Airline travel demand down about 1 percent in July
WASHINGTON (Reuters) - Travel on major U.S. airlines fell roughly 1 percent in July with one key measure of revenue growth slowing, according to an industry trade group that also said the sector's finances remain fragile.
The Air Transport Association (ATA) said on Thursday that roughly 1 percent fewer passengers traveled on the biggest domestic carriers last month although fares were higher, helping airlines improve their bottom line.
July is traditionally one of the busiest months for airlines due to summer holiday travel. The revenue picture normally grows tougher as carriers get into fall when travel usually drops off.
A closely watched revenue measurement -- the average price to fly one mile -- rose 17 percent last month compared with the year-ago period, lower than June's increase of 22 percent.
Analysts expected an average revenue decline although traffic is up and flights are running nearly full.
"Demand for air travel remains well above last year's depressed levels, but the industry is mindful of cautionary notes about the health of the overall economy," said James May, ATA president.
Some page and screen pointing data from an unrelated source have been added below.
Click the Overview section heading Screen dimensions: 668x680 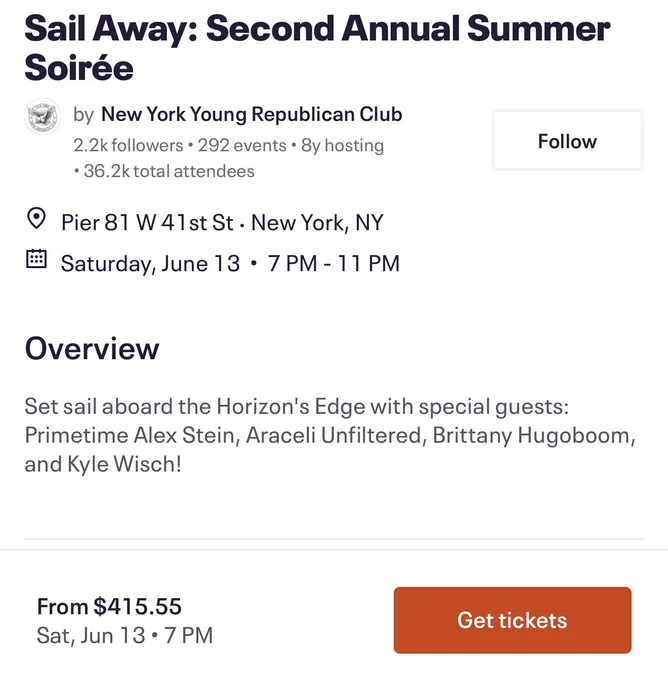coord(92,348)

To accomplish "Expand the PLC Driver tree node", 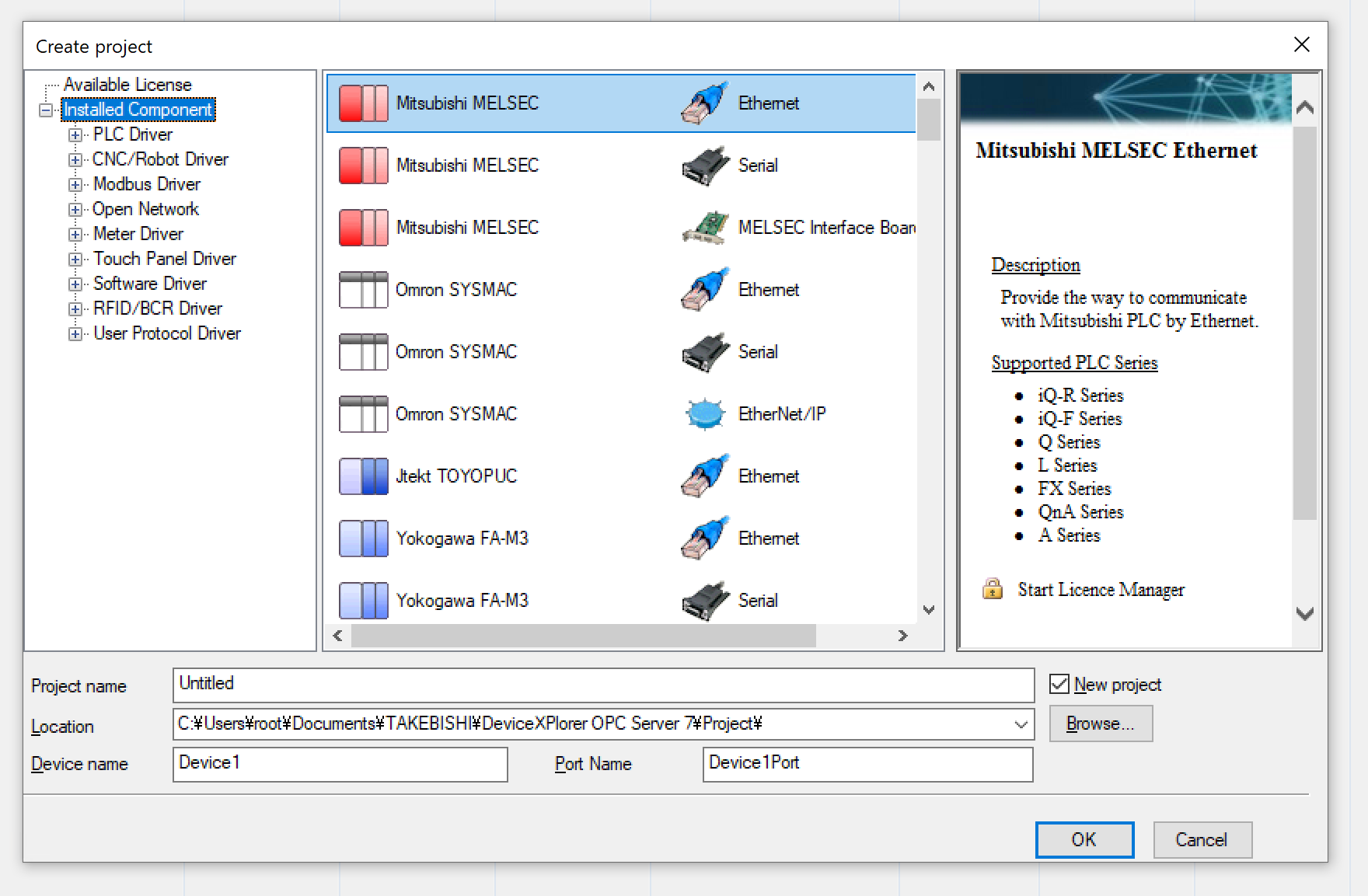I will (75, 135).
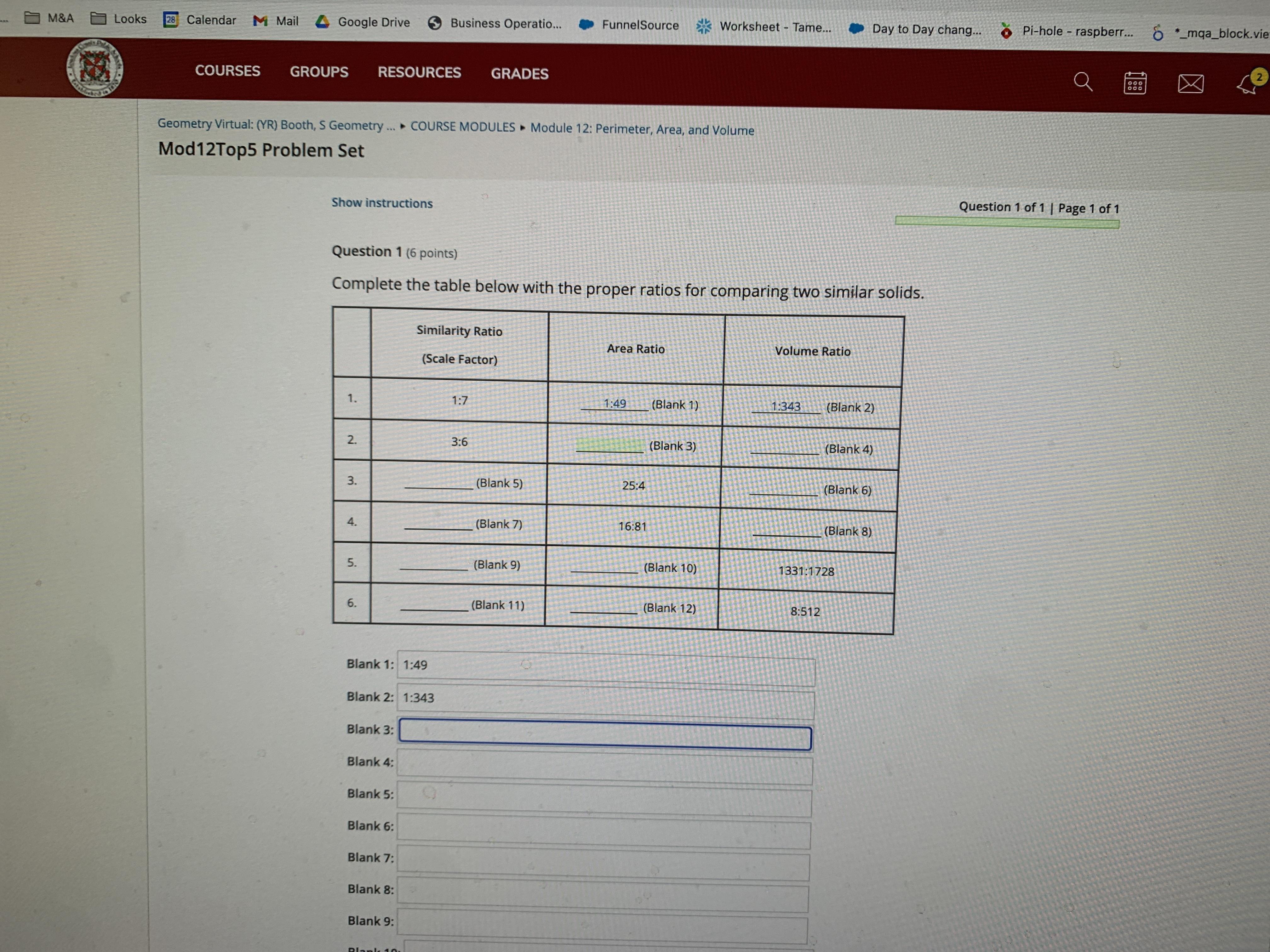
Task: Open the Looks bookmarks folder
Action: pyautogui.click(x=119, y=19)
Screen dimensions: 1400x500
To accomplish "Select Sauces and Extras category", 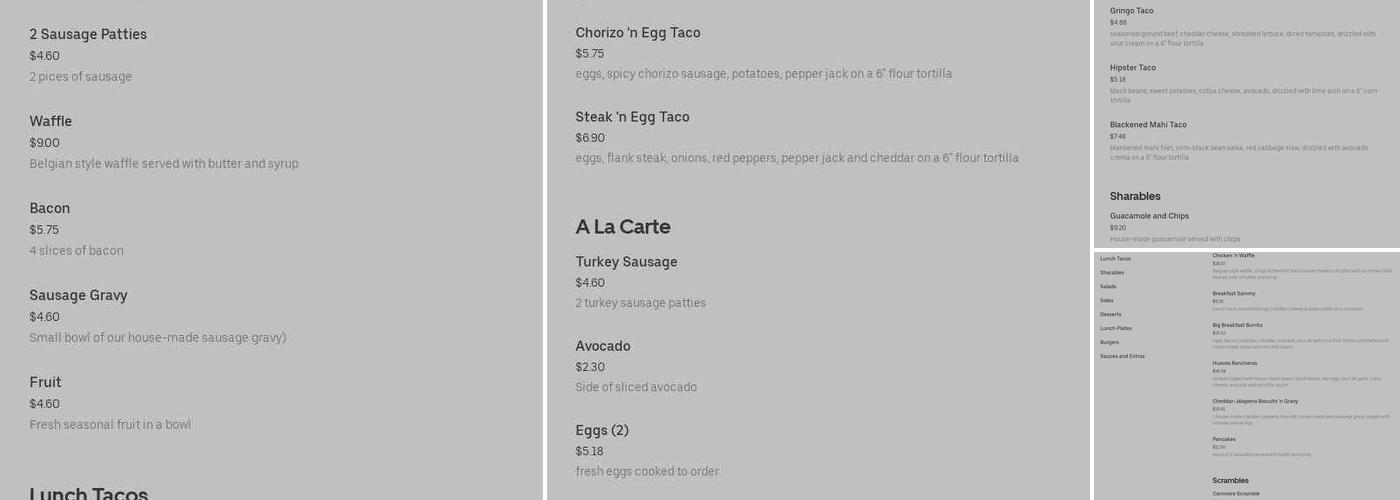I will [x=1122, y=357].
Airline shares were broadly weaker on Thursday with the ARCA Airline Index .XAL off 3.78 percent.
Separately on Thursday, the ATA released its 2010 economic report and said the sector remained fragile and its outlook for profits uncertain.
"Put simply, the U.S. airline industry continues to be confronted by a systematic inability to cover its cost of investor capital or ... to exceed break-even profitability on a sustainable basis," the report said.
Carriers posted much better results in the second quarter on higher revenue from premium paying business customers and cost reductions partly realized from capacity cuts imposed during the 2008/09 industry downturn.
The outlook overall is certainly brighter than last year, prompting United Airlines, a unit of UAL Corp UAUA.O, and Continental Airlines CAL.N to propose a merger that is expected to close before the end of 2010.